Mis Raices - knishes and borschtMis Raíces is open, as Ms. Pasternak quipped to me (and it turns out she quips on her website and her business cards), “from Monday to Monday”. Does that mean only one day a week? No, from one Monday to the next. She’ll feed people dinner whenever they want to come, seven days a week – as long as it’s 9:00 and she says yes. By reservation only, don’t just go ringing the bell on the front door. But make the call or send the e-mail, and don’t eat anything the rest of the day before going. Climb the wide steps to the main floor and find yourself in an opened up living and dining room that can hold around 35-40 diners. Order some wine, she’s got a selection. Let her peer at you through her oversized, windshield thick, French-designer glasses, size you up a bit you know. You’ll get asked if you’re Jewish, she needs to know her audience, because she has tales to tell, and food to explain. And you should pay attention, even while you’re popping bites of golf-ball sized knishes stuffed with seasoned mashed potatoes into your mouth.
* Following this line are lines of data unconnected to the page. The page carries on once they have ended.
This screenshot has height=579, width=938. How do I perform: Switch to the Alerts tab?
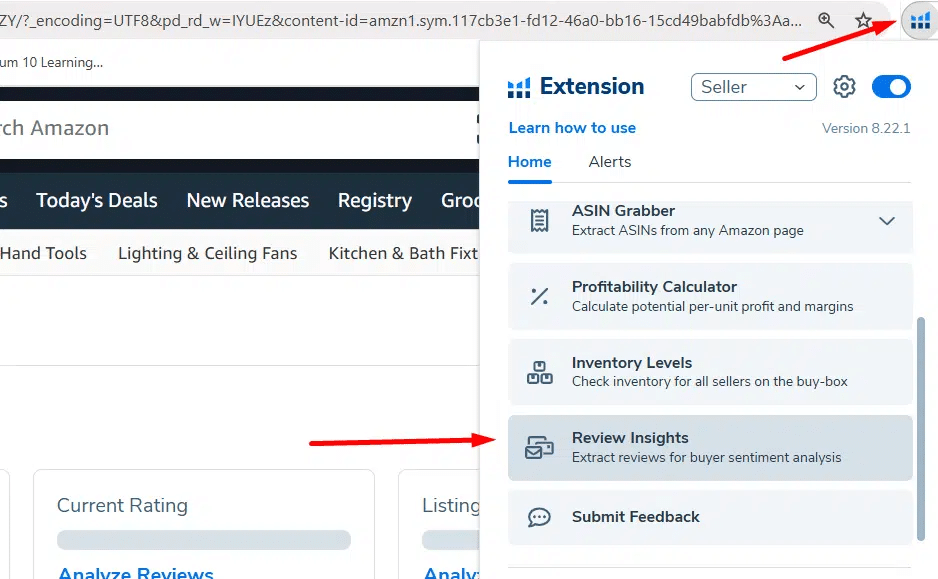point(609,162)
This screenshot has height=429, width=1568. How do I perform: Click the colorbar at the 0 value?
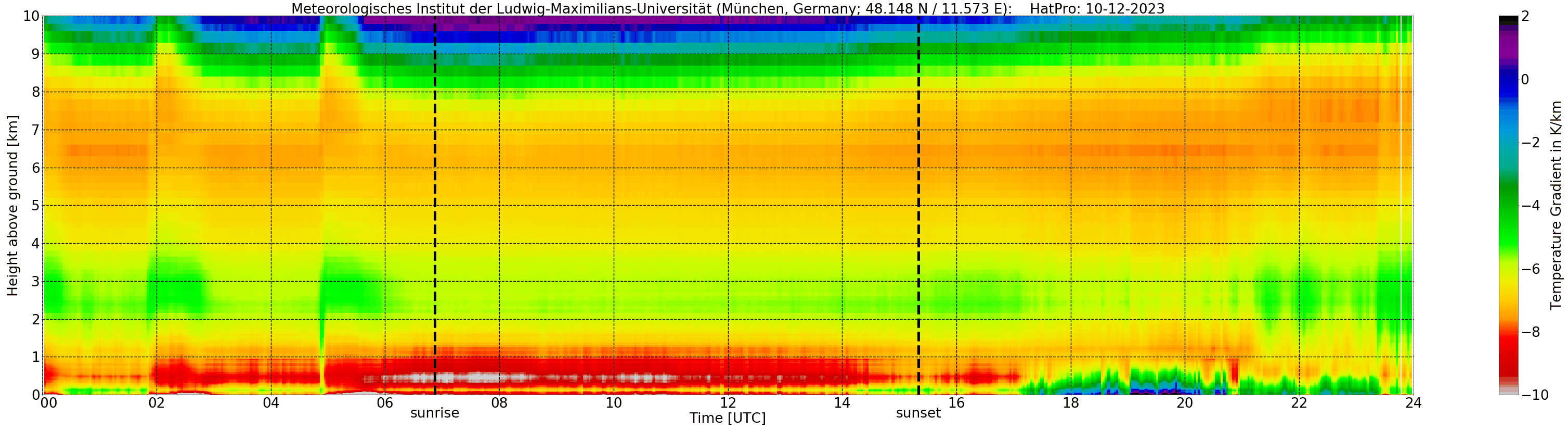coord(1508,79)
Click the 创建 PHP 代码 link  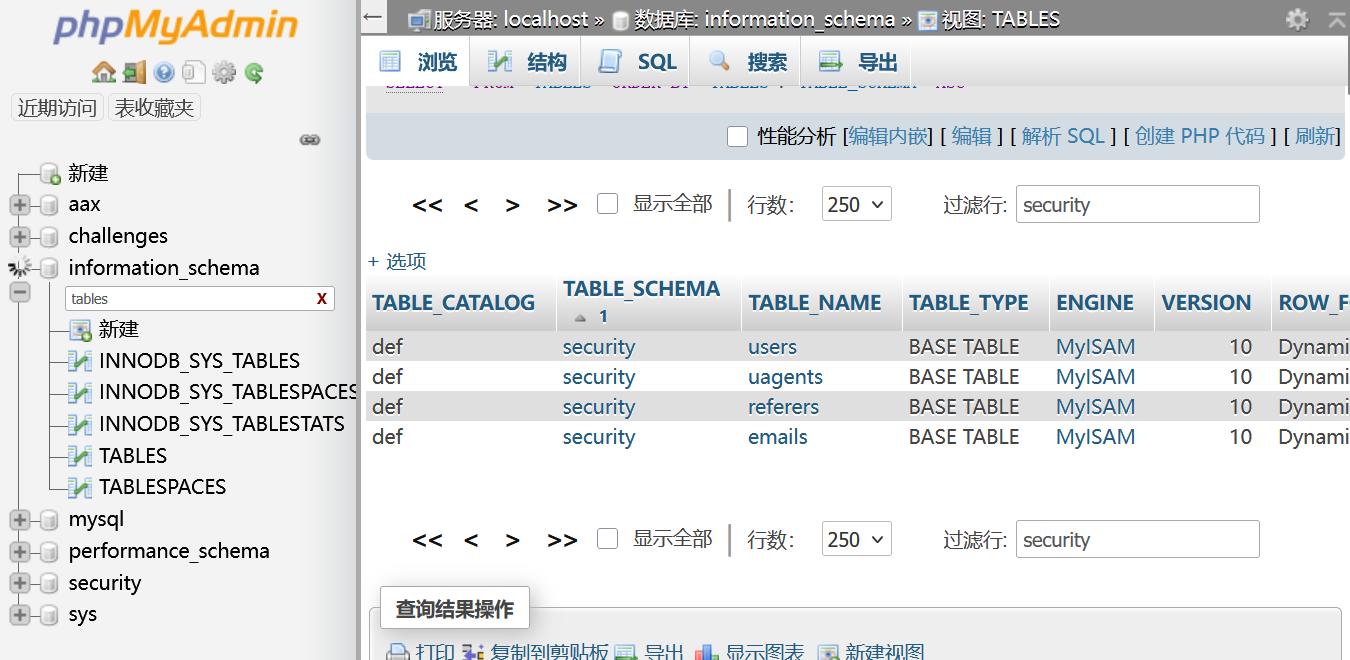coord(1200,137)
Or spooning down her sweetened, glowing red borscht topped with a drizzle of fresh cream.

Mis Raices - gefilte fish and cholodetzYou have to pay attention to those moments with her, because she’s only there in the dining room for moments, checking up on you, making sure everything’s okay, perhaps patting you on the head, adjusting the music (the sweeping overture from Exodus perhaps, or tunes from Fiddler on the Roof, or old country melodies…), tilting a painting on the wall, but then back to the kitchen where she and her assistant are busy cooking up the next round of her alta cocina judía. They won’t be gone long – they’ll be back with a rolling cart laden with platters, each containing more – this time gefilte fish, two kinds – boiled and baked – both shaped by hand from her own mix of three different fishes. They’re accompanied by a brimming bowl of beet-tinged horseradish, just the way they ought to be. A little salad of carrots and apples, and a glistening puck of cholodetz, a traditional dish – usually a “calves’ foot jelly”, hers made from chicken bones, tendons, etc. boiled down with a lot of garlic. It’s a textural thing.

Mis Raices - chicken and side dishesThe cart returns, this time, were it not so sturdy, it would be groaning under the weight of the first main course, yes, first… (thankfully, Juanita will inquire whether you want a second main course or not, we opted not, good as the food was, it would have been impossible) – braised chicken with three side dishes – nothing light and fluffy you understand – a heap of kasha, mixed boiled wheat grains; farfelech, small round nuggets of pasta that have been roasted; and varenikes, cheese stuffed triangular pastas; all heaped with onion gravy. I see from her website’s menu that had we gone on, there would have been a round of beef and other grains and pastas…

Mis Raices - blintzWe’re too full to move. Perhaps we shouldn’t have gone two rounds of those homemade rolls with chopped liver and pickles way back at the beginning, but we were schmoozing, you know? And besides, who are we to turn down plates of perfectly cooked, melt-in-your-mouth cheese blintzes that a local newspaper once described as los blintzes de oro, the golden blintzes. Each one is accompanied by her own selection of stewed fruits – apples, plums, and apricots. There’s coffee and tea available, served again with a pour of fresh cream from the pitcher. We’re left to our own devices while the ladies repair to the kitchen and in amazingly short order have all the dishes, pots and pans scrubbed, dried, and put away.

We pay, with a bottle of good wine, a mere 50 pesos apiece, and waddle out into the fresh air, a few moments before midnight.